Going by the estimate of the National Watermillers' Association, half a million gharats can generate about 2,500 mw of electricity, at the rate of 5 kw per gharat , and a cash generation of Rs 1,200 million per hour. Though the Indian government realises their potential, a political will to go for a decentralised generation is lacking. Of course, mnes does have some microhydel programmes, but they are just demonstrative projects. Despite the government's apathy, many states are realising that the community-based run-of-the-river hydel projects can do away with their power crisis. States such as Kerala and Himachal Pradesh have initiated their own version of decentralisation in power generation. In Kerala, under the people's plan, panchayats are giving more and more allocation for microhydels (see box: Southern connection ).

"A state like Himachal Pradesh is 100 per cent electrified, but still there are many settlements on remote hills that still have to be electrified. For that we need community-based power generation," says Anil Kumar Kochi of Himurja, the state's nodal agency to implement renewable energy programmes.

Himachal Pradesh is the first state to initiate tangible changes in regulations for involving community, ngo s and cooperatives in power generation. Says Prem Kumar Dhumal, the chief minister of the state: "Electricity being the basic need of the community, they should manage it. Despite legal hurdles, we will work towards giving them the right to manage it." The state government pushed through a landmark amendment to the Electricity (Supply) Act, 1948. With the President's assent to this amendment in April, 2000, the state is now ready for processing proposals from community or cooperatives of users. According to officials, there are already a dozen proposals from communities.

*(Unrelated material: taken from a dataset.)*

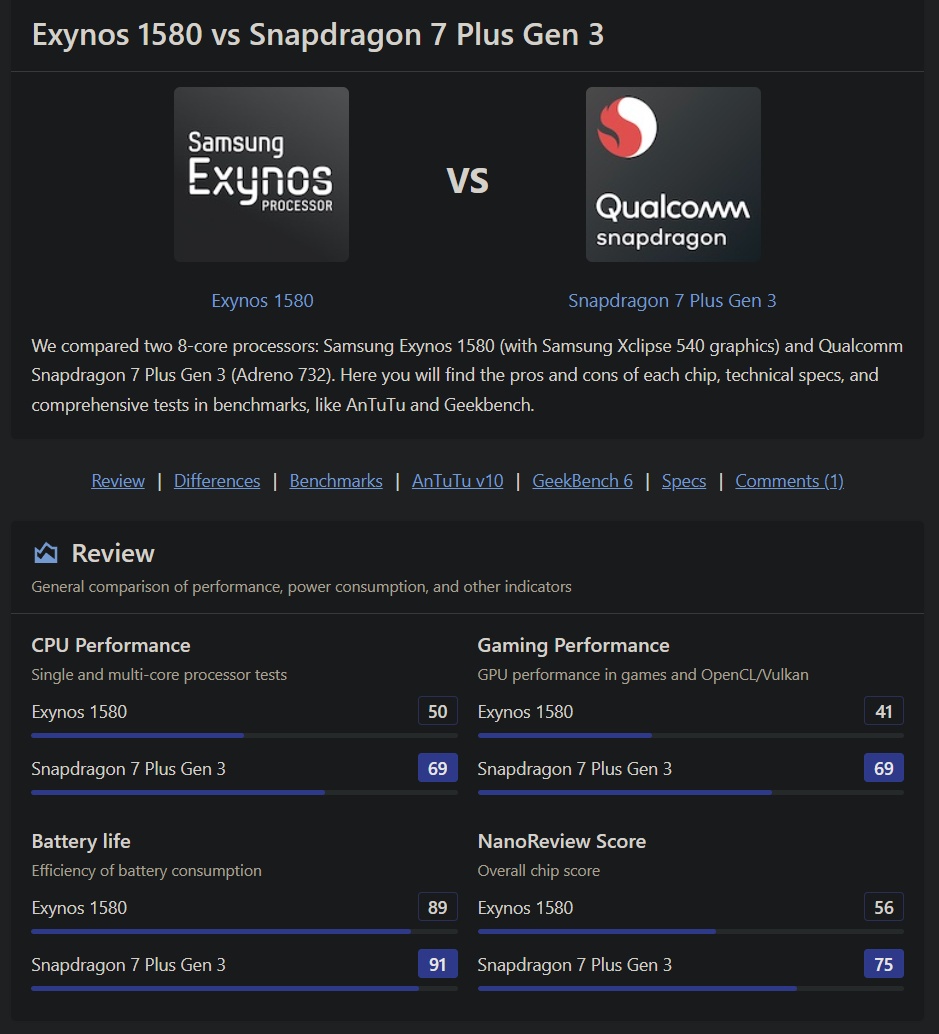Jump to the Review section link
This screenshot has height=1034, width=939.
point(118,481)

As a part of its community-based electricity generation policy, the government has decided to upgrade the g harats by up to 3- 5 kw .

Back to Sahashradhara. The thousand streams and as many reasons are reminders as to why the powerhouse was abandoned. But Rajendra Prasad is optimistic. "It would open one day," he says. Indeed. Sahasradhara's children can study at night, if only the example of Nepal's Piughar is emulated.